══ SOURCE RECORDS
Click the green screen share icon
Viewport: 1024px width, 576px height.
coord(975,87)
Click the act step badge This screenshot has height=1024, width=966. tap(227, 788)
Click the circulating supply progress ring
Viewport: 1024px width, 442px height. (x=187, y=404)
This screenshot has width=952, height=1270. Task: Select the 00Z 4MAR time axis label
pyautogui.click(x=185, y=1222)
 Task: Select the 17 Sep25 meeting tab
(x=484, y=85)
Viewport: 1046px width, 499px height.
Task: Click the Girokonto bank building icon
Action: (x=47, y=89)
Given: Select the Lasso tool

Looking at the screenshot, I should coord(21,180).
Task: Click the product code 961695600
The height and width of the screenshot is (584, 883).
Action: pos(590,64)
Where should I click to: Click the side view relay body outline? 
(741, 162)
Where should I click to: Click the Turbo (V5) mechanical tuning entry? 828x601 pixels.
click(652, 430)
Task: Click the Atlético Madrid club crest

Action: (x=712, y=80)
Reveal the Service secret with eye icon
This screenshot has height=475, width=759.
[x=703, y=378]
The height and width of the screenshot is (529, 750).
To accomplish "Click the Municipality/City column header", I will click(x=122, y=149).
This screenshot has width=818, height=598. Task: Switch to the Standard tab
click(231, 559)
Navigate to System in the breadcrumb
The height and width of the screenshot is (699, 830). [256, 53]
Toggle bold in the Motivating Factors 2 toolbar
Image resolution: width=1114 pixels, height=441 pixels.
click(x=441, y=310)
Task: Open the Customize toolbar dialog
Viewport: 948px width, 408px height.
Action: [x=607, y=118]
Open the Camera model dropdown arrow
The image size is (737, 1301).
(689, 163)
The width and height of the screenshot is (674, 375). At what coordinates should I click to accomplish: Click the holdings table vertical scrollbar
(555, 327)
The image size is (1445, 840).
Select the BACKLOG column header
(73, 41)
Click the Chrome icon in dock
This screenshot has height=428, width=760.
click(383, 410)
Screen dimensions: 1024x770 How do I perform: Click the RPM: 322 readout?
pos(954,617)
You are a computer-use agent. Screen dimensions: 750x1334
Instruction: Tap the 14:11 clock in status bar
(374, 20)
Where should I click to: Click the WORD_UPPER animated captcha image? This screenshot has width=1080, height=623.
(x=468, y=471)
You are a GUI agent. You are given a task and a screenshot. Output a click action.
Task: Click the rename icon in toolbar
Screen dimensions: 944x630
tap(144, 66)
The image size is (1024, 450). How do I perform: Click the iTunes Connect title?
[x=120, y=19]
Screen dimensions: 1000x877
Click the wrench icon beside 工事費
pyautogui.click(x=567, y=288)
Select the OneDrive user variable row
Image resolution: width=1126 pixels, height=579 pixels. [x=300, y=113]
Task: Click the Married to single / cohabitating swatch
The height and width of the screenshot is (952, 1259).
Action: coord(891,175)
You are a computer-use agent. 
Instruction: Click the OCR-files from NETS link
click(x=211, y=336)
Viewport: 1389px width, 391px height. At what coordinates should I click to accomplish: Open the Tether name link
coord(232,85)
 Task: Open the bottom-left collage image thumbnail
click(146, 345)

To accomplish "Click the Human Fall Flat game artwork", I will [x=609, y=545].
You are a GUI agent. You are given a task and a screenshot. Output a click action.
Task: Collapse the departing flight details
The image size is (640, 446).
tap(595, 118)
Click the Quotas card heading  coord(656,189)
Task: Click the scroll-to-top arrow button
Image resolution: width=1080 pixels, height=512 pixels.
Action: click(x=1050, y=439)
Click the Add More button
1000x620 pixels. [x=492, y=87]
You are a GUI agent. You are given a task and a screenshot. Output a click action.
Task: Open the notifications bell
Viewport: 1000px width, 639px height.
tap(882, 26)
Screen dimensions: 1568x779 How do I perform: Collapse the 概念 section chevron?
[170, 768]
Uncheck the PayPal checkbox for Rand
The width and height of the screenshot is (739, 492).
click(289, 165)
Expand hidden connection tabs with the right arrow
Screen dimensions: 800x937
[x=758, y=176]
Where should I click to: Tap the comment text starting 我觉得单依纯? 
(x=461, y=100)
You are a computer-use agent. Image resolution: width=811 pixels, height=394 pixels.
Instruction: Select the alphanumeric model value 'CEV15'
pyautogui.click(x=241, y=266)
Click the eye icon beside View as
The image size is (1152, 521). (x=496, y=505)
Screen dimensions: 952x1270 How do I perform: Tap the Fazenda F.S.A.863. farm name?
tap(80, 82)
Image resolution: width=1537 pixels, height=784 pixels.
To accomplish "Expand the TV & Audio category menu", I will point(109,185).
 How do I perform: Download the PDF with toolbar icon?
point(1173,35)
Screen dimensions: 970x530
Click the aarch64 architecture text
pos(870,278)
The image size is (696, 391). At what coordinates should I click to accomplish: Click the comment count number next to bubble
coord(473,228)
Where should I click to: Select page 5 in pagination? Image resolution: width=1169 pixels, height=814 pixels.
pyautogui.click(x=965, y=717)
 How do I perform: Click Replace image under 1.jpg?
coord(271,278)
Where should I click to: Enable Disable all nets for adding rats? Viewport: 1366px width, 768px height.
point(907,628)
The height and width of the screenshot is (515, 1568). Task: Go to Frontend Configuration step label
════
ASSIGNMENT: From the records above, extract every line exactly as it stands.

EXERCISE OUTPUT:
Click the green screen share icon
Viewport: 1024px width, 576px height.
coord(975,87)
Click the act step badge This screenshot has height=1024, width=966. tap(227, 788)
Click the circulating supply progress ring
Viewport: 1024px width, 442px height. (x=187, y=404)
This screenshot has width=952, height=1270. Task: Select the 00Z 4MAR time axis label
pyautogui.click(x=185, y=1222)
 Task: Select the 17 Sep25 meeting tab
(x=484, y=85)
Viewport: 1046px width, 499px height.
Task: Click the Girokonto bank building icon
Action: (x=47, y=89)
Given: Select the Lasso tool

Looking at the screenshot, I should coord(21,180).
Task: Click the product code 961695600
The height and width of the screenshot is (584, 883).
Action: pos(590,64)
Where should I click to: Click the side view relay body outline? 
(741, 162)
Where should I click to: Click the Turbo (V5) mechanical tuning entry? 828x601 pixels.
click(652, 430)
Task: Click the Atlético Madrid club crest

Action: (x=712, y=80)
Reveal the Service secret with eye icon
This screenshot has height=475, width=759.
[x=703, y=378]
The height and width of the screenshot is (529, 750).
To accomplish "Click the Municipality/City column header", I will click(x=122, y=149).
This screenshot has width=818, height=598. Task: Switch to the Standard tab
click(231, 559)
Navigate to System in the breadcrumb
The height and width of the screenshot is (699, 830). [256, 53]
Toggle bold in the Motivating Factors 2 toolbar
Image resolution: width=1114 pixels, height=441 pixels.
click(x=441, y=310)
Task: Open the Customize toolbar dialog
Viewport: 948px width, 408px height.
Action: [x=607, y=118]
Open the Camera model dropdown arrow
The image size is (737, 1301).
(689, 163)
The width and height of the screenshot is (674, 375). At what coordinates should I click to accomplish: Click the holdings table vertical scrollbar
(555, 327)
The image size is (1445, 840).
Select the BACKLOG column header
(73, 41)
Click the Chrome icon in dock
This screenshot has height=428, width=760.
click(383, 410)
Screen dimensions: 1024x770 How do I perform: Click the RPM: 322 readout?
pos(954,617)
You are a computer-use agent. Screen dimensions: 750x1334
Instruction: Tap the 14:11 clock in status bar
(374, 20)
Where should I click to: Click the WORD_UPPER animated captcha image? This screenshot has width=1080, height=623.
(x=468, y=471)
You are a GUI agent. You are given a task and a screenshot. Output a click action.
Task: Click the rename icon in toolbar
Screen dimensions: 944x630
tap(144, 66)
The image size is (1024, 450). How do I perform: Click the iTunes Connect title?
[x=120, y=19]
Screen dimensions: 1000x877
Click the wrench icon beside 工事費
pyautogui.click(x=567, y=288)
Select the OneDrive user variable row
Image resolution: width=1126 pixels, height=579 pixels. [x=300, y=113]
Task: Click the Married to single / cohabitating swatch
The height and width of the screenshot is (952, 1259).
Action: coord(891,175)
You are a computer-use agent. 
Instruction: Click the OCR-files from NETS link
click(x=211, y=336)
Viewport: 1389px width, 391px height. At what coordinates should I click to accomplish: Open the Tether name link
coord(232,85)
 Task: Open the bottom-left collage image thumbnail
click(146, 345)

To accomplish "Click the Human Fall Flat game artwork", I will [x=609, y=545].
You are a GUI agent. You are given a task and a screenshot. Output a click action.
Task: Collapse the departing flight details
The image size is (640, 446).
tap(595, 118)
Click the Quotas card heading  coord(656,189)
Task: Click the scroll-to-top arrow button
Image resolution: width=1080 pixels, height=512 pixels.
Action: click(x=1050, y=439)
Click the Add More button
1000x620 pixels. [x=492, y=87]
You are a GUI agent. You are given a task and a screenshot. Output a click action.
Task: Open the notifications bell
Viewport: 1000px width, 639px height.
tap(882, 26)
Screen dimensions: 1568x779 How do I perform: Collapse the 概念 section chevron?
[170, 768]
Uncheck the PayPal checkbox for Rand
The width and height of the screenshot is (739, 492).
click(289, 165)
Expand hidden connection tabs with the right arrow
Screen dimensions: 800x937
[x=758, y=176]
Where should I click to: Tap the comment text starting 我觉得单依纯? 
(x=461, y=100)
You are a computer-use agent. Image resolution: width=811 pixels, height=394 pixels.
Instruction: Select the alphanumeric model value 'CEV15'
pyautogui.click(x=241, y=266)
Click the eye icon beside View as
The image size is (1152, 521). (x=496, y=505)
Screen dimensions: 952x1270 How do I perform: Tap the Fazenda F.S.A.863. farm name?
tap(80, 82)
Image resolution: width=1537 pixels, height=784 pixels.
To accomplish "Expand the TV & Audio category menu", I will point(109,185).
 How do I perform: Download the PDF with toolbar icon?
point(1173,35)
Screen dimensions: 970x530
Click the aarch64 architecture text
pos(870,278)
The image size is (696, 391). At what coordinates should I click to accomplish: Click the comment count number next to bubble
coord(473,228)
Where should I click to: Select page 5 in pagination? Image resolution: width=1169 pixels, height=814 pixels.
pyautogui.click(x=965, y=717)
 How do I perform: Click Replace image under 1.jpg?
coord(271,278)
Where should I click to: Enable Disable all nets for adding rats? Viewport: 1366px width, 768px height.
point(907,628)
The height and width of the screenshot is (515, 1568). Task: Go to Frontend Configuration step label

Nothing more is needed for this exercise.